*Records for the exercise*:
* begin *
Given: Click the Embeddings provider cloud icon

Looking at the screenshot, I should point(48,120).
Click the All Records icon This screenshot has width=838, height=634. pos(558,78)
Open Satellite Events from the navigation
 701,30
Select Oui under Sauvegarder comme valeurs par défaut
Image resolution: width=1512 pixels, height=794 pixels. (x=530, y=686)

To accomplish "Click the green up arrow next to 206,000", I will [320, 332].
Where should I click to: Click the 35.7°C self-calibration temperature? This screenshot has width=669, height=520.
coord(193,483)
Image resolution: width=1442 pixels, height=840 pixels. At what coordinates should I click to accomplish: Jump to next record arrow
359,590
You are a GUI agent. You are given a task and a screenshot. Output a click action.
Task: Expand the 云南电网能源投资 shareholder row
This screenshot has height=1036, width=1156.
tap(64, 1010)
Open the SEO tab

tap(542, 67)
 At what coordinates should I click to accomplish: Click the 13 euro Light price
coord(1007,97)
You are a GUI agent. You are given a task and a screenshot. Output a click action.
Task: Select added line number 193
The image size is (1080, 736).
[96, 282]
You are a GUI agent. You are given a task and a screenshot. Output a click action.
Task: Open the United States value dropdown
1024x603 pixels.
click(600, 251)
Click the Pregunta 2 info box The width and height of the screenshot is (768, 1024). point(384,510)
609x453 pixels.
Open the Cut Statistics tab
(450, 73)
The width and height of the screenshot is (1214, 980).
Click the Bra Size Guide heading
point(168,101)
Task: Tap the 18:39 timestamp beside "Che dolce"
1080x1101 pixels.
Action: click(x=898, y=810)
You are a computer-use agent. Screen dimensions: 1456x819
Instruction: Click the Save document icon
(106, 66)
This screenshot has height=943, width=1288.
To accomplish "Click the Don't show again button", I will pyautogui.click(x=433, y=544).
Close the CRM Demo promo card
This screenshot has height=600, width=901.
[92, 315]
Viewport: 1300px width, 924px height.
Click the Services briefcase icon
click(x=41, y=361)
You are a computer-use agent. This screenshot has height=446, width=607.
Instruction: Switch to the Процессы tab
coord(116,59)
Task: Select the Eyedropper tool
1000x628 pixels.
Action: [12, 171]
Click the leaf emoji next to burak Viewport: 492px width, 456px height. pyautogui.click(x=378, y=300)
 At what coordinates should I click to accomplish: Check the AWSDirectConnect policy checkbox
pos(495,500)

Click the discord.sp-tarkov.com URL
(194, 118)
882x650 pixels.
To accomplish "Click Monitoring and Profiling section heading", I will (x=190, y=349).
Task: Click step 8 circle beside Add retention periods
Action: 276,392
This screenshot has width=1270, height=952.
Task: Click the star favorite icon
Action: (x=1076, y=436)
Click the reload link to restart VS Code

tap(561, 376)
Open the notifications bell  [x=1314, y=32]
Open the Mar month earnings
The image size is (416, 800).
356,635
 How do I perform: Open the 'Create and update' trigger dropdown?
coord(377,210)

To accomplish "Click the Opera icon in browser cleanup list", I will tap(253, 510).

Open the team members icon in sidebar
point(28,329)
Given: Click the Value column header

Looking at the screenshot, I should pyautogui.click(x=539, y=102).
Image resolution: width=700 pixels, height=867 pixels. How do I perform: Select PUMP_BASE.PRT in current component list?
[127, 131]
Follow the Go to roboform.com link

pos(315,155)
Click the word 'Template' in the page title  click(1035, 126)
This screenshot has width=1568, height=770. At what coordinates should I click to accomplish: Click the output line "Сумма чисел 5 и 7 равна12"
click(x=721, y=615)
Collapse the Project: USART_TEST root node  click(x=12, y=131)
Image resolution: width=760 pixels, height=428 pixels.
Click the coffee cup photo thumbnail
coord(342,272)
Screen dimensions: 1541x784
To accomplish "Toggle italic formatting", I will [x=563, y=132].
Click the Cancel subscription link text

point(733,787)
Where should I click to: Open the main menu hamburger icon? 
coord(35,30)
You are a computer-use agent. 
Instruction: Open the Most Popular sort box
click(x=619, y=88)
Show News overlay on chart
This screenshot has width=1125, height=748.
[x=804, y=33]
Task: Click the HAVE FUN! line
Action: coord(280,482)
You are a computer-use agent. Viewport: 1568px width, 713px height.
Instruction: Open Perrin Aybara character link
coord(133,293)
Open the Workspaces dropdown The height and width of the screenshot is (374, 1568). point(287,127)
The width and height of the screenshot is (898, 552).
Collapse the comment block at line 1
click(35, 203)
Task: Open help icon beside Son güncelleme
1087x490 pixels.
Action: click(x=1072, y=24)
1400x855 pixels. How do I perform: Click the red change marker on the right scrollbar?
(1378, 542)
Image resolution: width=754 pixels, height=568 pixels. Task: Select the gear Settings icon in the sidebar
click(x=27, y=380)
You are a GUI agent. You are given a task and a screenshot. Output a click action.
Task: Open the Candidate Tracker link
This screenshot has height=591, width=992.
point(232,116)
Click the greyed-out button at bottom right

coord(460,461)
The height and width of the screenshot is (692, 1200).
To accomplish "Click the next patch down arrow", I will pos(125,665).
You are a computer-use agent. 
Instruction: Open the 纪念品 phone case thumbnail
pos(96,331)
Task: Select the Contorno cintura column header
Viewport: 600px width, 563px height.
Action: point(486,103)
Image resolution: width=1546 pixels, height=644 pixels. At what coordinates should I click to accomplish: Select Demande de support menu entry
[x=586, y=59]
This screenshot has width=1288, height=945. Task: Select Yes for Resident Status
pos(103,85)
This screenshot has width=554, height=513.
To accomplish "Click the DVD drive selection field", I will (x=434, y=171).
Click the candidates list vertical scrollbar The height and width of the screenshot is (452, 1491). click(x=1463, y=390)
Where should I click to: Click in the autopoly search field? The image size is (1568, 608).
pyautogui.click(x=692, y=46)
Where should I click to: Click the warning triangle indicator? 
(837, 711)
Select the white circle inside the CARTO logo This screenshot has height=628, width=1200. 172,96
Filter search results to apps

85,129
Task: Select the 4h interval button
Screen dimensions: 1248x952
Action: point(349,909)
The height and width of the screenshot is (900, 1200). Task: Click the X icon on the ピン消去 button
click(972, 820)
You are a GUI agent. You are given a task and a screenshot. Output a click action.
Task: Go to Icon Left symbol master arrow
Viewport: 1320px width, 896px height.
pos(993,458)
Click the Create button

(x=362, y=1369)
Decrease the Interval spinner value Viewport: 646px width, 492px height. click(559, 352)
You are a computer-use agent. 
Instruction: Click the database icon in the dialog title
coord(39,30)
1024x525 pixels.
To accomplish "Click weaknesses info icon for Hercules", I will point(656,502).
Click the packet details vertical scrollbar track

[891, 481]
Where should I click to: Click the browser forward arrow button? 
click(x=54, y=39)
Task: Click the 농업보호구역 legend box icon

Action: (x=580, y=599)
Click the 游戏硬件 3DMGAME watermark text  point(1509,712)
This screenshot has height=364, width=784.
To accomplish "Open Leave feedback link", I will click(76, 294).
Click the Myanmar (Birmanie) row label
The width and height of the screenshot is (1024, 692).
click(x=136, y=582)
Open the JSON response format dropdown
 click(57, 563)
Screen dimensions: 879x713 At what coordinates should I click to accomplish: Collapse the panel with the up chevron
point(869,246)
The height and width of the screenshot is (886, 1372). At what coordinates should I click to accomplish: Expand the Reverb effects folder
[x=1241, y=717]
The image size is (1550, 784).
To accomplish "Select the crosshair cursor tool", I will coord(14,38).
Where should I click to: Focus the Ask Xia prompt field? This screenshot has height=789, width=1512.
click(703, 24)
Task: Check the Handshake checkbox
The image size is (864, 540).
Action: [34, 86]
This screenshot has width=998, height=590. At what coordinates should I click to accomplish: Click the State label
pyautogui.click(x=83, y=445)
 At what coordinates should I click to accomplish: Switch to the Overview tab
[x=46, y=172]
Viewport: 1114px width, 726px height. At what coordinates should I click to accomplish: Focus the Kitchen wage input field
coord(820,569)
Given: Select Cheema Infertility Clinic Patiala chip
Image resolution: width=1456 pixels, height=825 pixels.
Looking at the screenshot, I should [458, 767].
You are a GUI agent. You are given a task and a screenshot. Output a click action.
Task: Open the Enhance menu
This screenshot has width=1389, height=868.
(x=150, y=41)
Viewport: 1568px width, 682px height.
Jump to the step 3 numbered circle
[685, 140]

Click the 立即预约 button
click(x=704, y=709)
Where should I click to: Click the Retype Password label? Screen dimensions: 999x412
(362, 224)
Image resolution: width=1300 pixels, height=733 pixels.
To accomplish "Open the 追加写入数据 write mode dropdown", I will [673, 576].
* end *
*What needs to be done*:
Please turn the stretch above, from the line containing "Where should I click to: Click the 35.7°C" through the line containing "coord(1007,97)", both included, into a numbered list with blank lines left out.

*Result below*:
1. Where should I click to: Click the 35.7°C self-calibration temperature? This screenshot has width=669, height=520.
2. coord(193,483)
3. Image resolution: width=1442 pixels, height=840 pixels. At what coordinates should I click to accomplish: Jump to next record arrow
4. 359,590
5. You are a GUI agent. You are given a task and a screenshot. Output a click action.
6. Task: Expand the 云南电网能源投资 shareholder row
7. This screenshot has height=1036, width=1156.
8. tap(64, 1010)
9. Open the SEO tab
10. tap(542, 67)
11.  At what coordinates should I click to accomplish: Click the 13 euro Light price
12. coord(1007,97)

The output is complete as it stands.